[Collected data]

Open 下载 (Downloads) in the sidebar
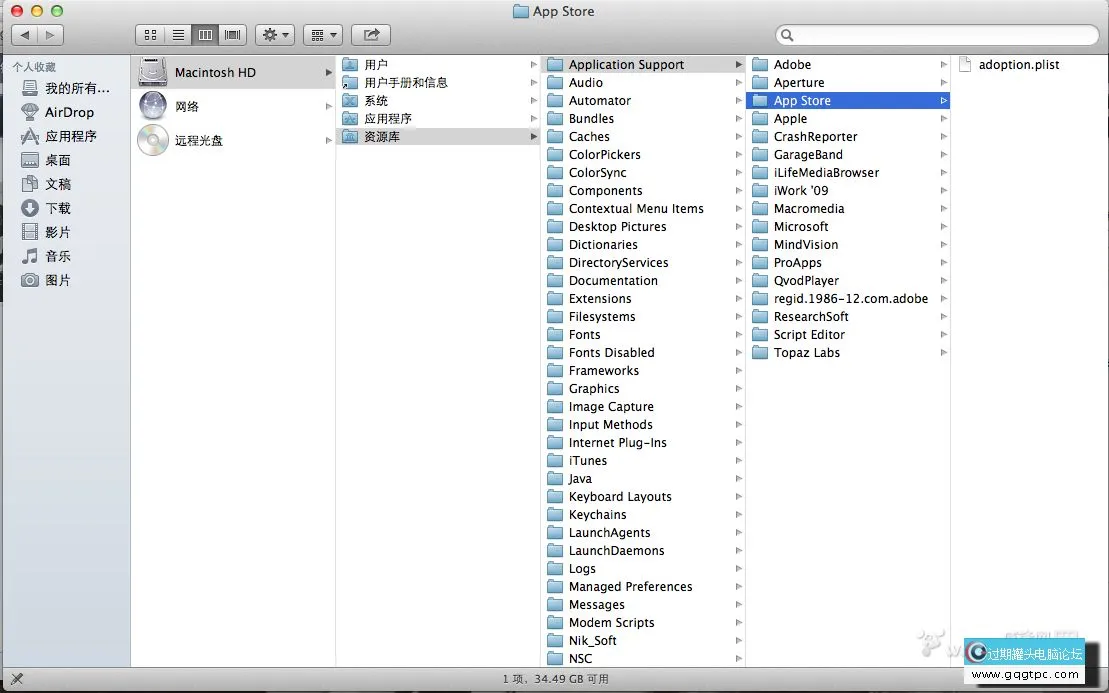Screen dimensions: 1109x693 [57, 208]
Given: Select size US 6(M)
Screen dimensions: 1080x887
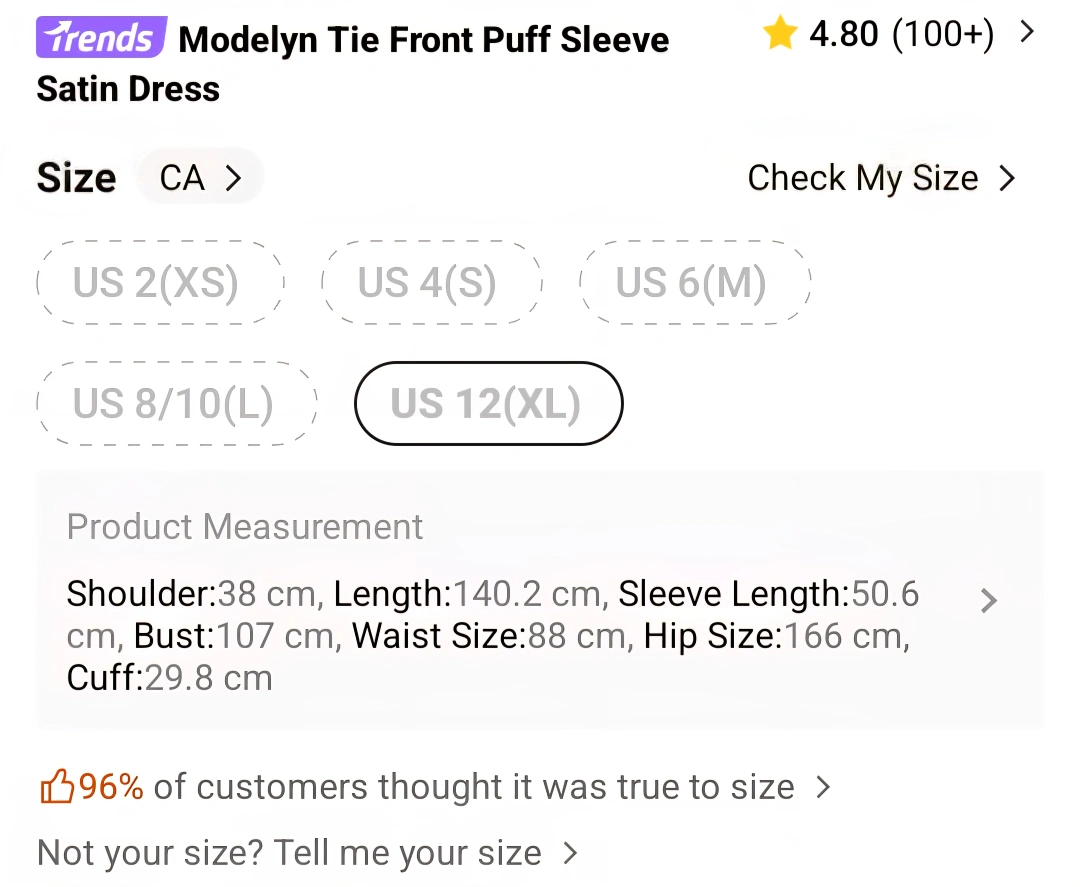Looking at the screenshot, I should [692, 283].
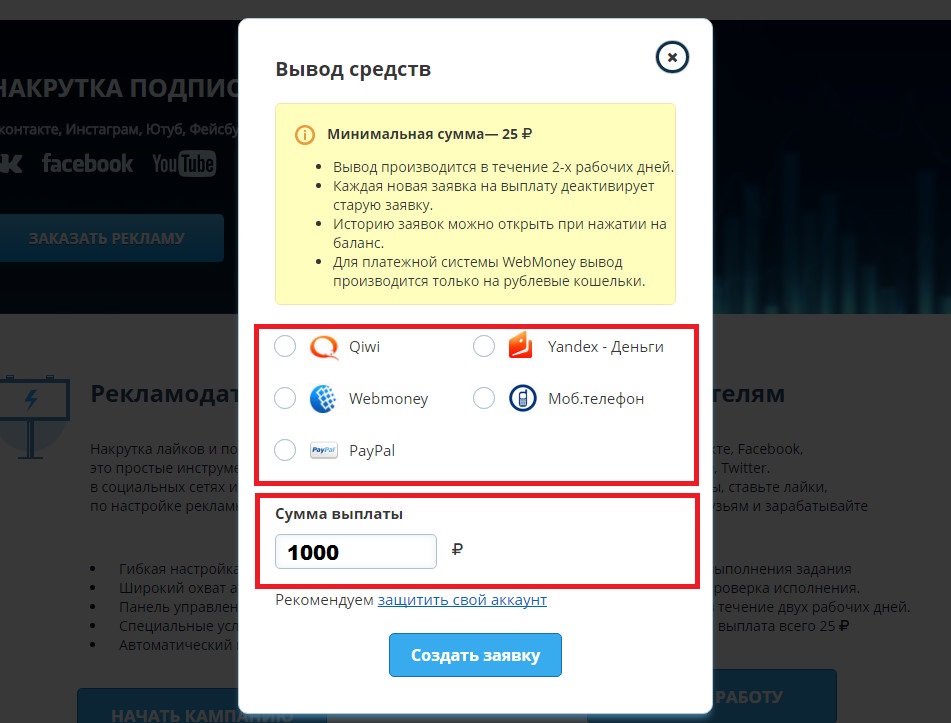Select the Yandex - Деньги radio button
951x723 pixels.
[484, 346]
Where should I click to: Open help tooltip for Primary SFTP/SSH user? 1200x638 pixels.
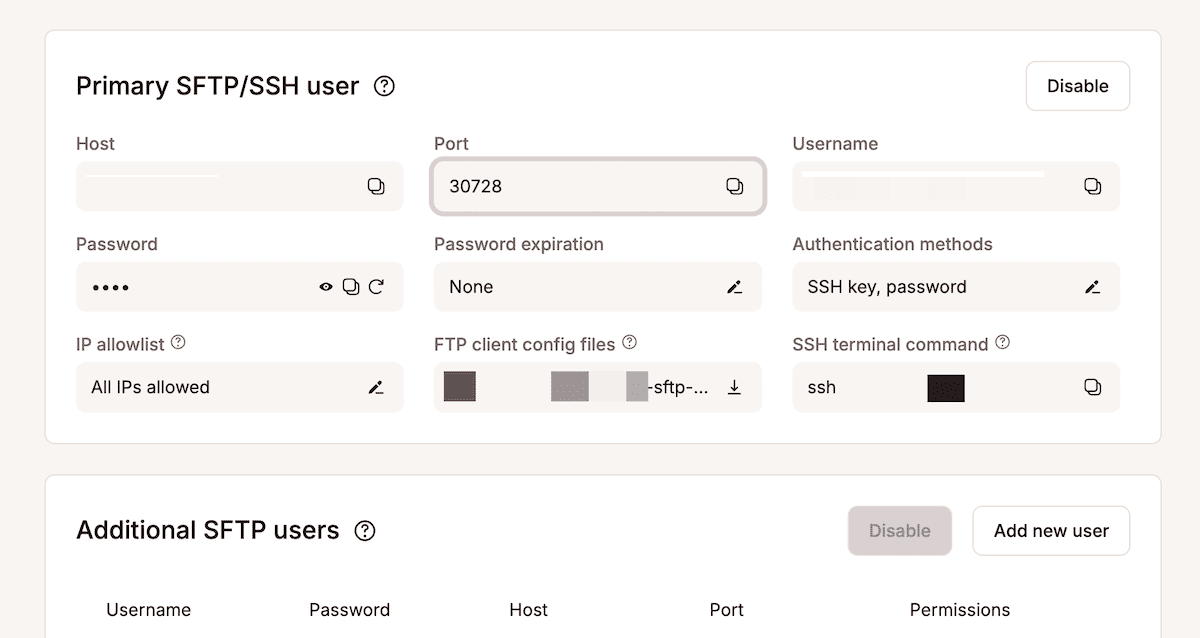pos(383,86)
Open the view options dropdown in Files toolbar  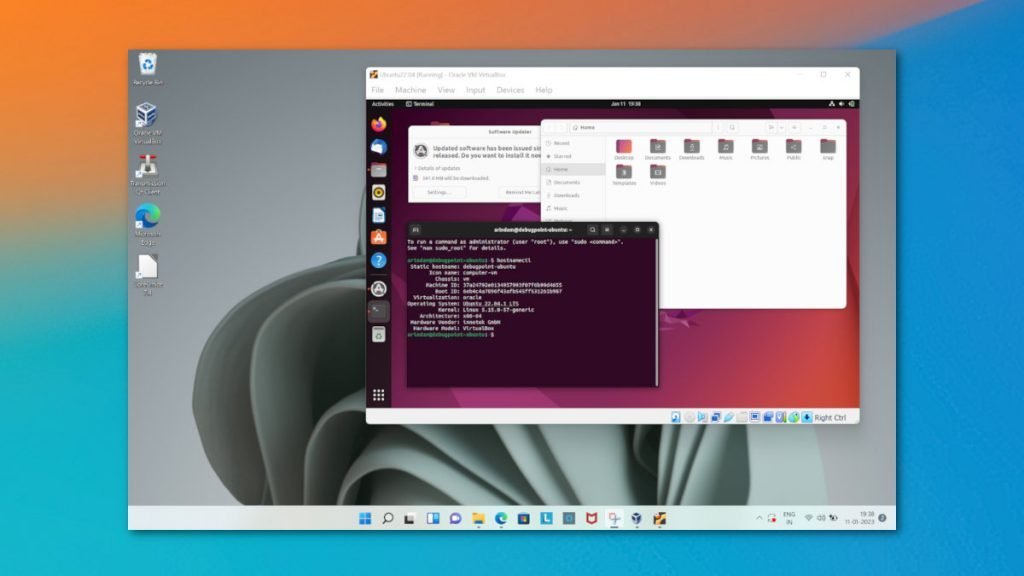781,127
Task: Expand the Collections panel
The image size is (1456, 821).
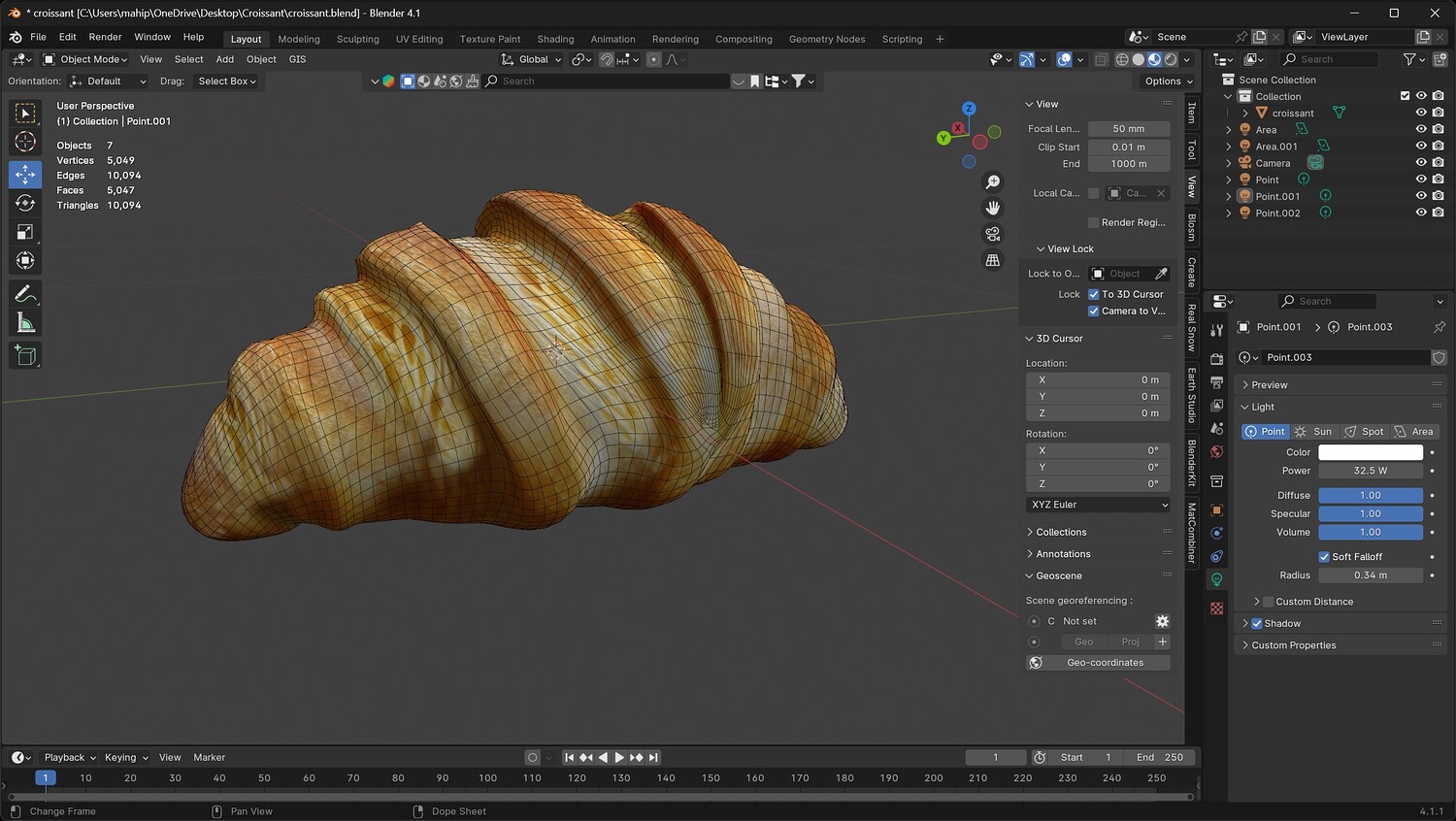Action: (1061, 532)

◆ WORK INSTRUCTION:
Give back exactly the lines from the one containing "Task: Expand the Collections panel" through the last line above, both included, and none of the pictures.

◆ EXPECTED ANSWER:
Task: Expand the Collections panel
The image size is (1456, 821).
Action: (1061, 532)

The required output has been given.